Наконец, настала Пасха для её сердца: вернулся он и с ним вернулись новые мученья. Бывши однажды опять без неё у сестры, он не то заболел, не то поссорился со Скачковой, но перестал у них бывать. Письма приходили всё так же, и ещё чаще, но, зная его так близко, Анна томилась желанием видеть его лицо, слышать голос, который, может быть, прозвучит для неё теми же словами писем, — такими нежными, такими благородными.
И она решилась сама пойти к нему, храбрая любовью и сердечной простотою.
Хотя комната, куда ввели Анну, не отличалась особенно от виденных ею у Скачковых и их знакомых, но, случайно увидев себя в зеркале, девушка показалась самой себе такой жалкой, смешной, ненужной в этом светлом небольшом кабинете.
Зная от денщика, что дома только Пётр Алексеевич, Мейер, тем не менее, осталась, думая от него узнать новости о другом.
На столе лежал разорванный конверт, развёрнутое письмо и начатый на него ответ. Узнавши сразу письмо за своё, Анна невольно пробежала глазами несколько написанных строк второго: «Милый и верный друг» и т. д.
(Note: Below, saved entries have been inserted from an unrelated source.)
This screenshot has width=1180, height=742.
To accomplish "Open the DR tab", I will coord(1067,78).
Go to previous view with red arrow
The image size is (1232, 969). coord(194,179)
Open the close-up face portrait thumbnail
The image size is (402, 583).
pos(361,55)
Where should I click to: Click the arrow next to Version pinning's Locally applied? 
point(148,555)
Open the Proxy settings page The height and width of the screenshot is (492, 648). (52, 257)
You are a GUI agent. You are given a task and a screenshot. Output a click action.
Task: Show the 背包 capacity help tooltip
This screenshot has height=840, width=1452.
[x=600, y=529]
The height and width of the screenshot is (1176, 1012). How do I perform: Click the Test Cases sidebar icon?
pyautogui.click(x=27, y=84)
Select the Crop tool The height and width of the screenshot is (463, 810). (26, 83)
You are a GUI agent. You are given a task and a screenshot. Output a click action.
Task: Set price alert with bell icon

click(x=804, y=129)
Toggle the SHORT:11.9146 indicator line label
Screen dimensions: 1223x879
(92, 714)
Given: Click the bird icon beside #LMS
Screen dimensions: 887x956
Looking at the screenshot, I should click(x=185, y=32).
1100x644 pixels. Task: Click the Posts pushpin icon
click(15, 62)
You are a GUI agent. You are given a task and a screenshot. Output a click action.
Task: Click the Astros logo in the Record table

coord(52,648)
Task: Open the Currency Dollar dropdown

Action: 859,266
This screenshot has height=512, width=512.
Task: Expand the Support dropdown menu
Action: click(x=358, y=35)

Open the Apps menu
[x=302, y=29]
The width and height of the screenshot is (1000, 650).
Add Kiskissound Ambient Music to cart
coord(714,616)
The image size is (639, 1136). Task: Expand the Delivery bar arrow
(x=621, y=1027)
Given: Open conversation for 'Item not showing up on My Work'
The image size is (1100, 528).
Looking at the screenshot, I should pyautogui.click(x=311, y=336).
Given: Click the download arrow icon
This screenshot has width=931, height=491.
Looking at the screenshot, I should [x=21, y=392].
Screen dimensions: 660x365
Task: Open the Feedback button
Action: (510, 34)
«Какая небрежность — бросать так письма!» — хозяйственно и ревниво подумала Анна в то время, как за нею раздавался голос Дурнова:
— Здравствуйте, дорогая фрейлейн…
Он покраснел, очевидно, догадавшись, что письма замечены, и в смущении остановился. Девушка, повернувшись к нему, видела его в первый раз, не отвлекаемая Павлом Андреевичем. Он был высок, белокур, курнос и свеж, — ничего особенного, — тонок. Посадив Анну в кресло, он начал говорить сам, будто посетительница пришла только за его словами. Запинаясь, он говорил:
— Вы справедливо изумлены, видя это письмо на моём столе. Я крайне виноват, перед вами своим легкомыслием; поверьте, я так наказан вот уже этой минутой объяснения! Павел Андреевич ничего не знает об этой переписке; письма писал все я. Это была очень легкомысленная шутка. Я очень виноват перед вами; я надеюсь, что вы также здраво смотрите на эту корреспонденцию. Я могу в любое время вернуть вам ваши письма. Не сердитесь, ради Бога! Счастливо, что эта опрометчивость не повлекла за собой возможных бедствий! Вот я вижу вас спокойной и храброй — и это меня утешает.
Он долго ещё говорил о том же, и лицо девушки с неизгладимым сельским румянцем было неподвижно, словно окаменелое. Когда он перестал говорить, она, будто очнувшись от сна, произнесла:
— Благодарю вас…
— Помилуйте, это была моя обязанность загладить вину этим признанием, быть может, даже запоздалым!..
— Я вас благодарю не за него, — я вас благодарю за письма. Для меня они были ответами Павла Андреевича; они сделали меня так надолго счастливой. Ваши слова мало изменили. И я вас прошу, если вы получите письмо не на ваше имя, не откажитесь отвечать… как и прежде, — добавила она тихо.
— Письмо от вас?
— Да, конечно Вы ответите?
— Да, — сказал он несколько удивлённо.
Она встала, прощаясь, и с какой-то спокойной тоской обвела глазами комнату: диваны, стол, занавески, фотографии хозяев и друзей, старые сабли, скрестившиеся над оттоманкой, — и вышла, не смотря в зеркало.
Анна была спокойна и под венцом в некрасивой парикмахерской причёске, в белом платье, с фатой и свечой в руках. Она казалась весёлой и спокойной и за ужином — простая, радушная и не стесняющаяся. Павел Ефимович и Каролина Ивановна сияли, видя свадьбу как следует, как у всех, и даже лучше, чем часто бывает.
Утром в ночной кофточке, оставя спящего мужа в спальне, Анна прошла в кухню и, сев за кухонный стол, начала писать быстро, как ранее обдуманное: «Милый друг, моя любовь к вам остаётся непоколебимой…» Писала она, долго, временами вздыхая и сладко улыбаясь.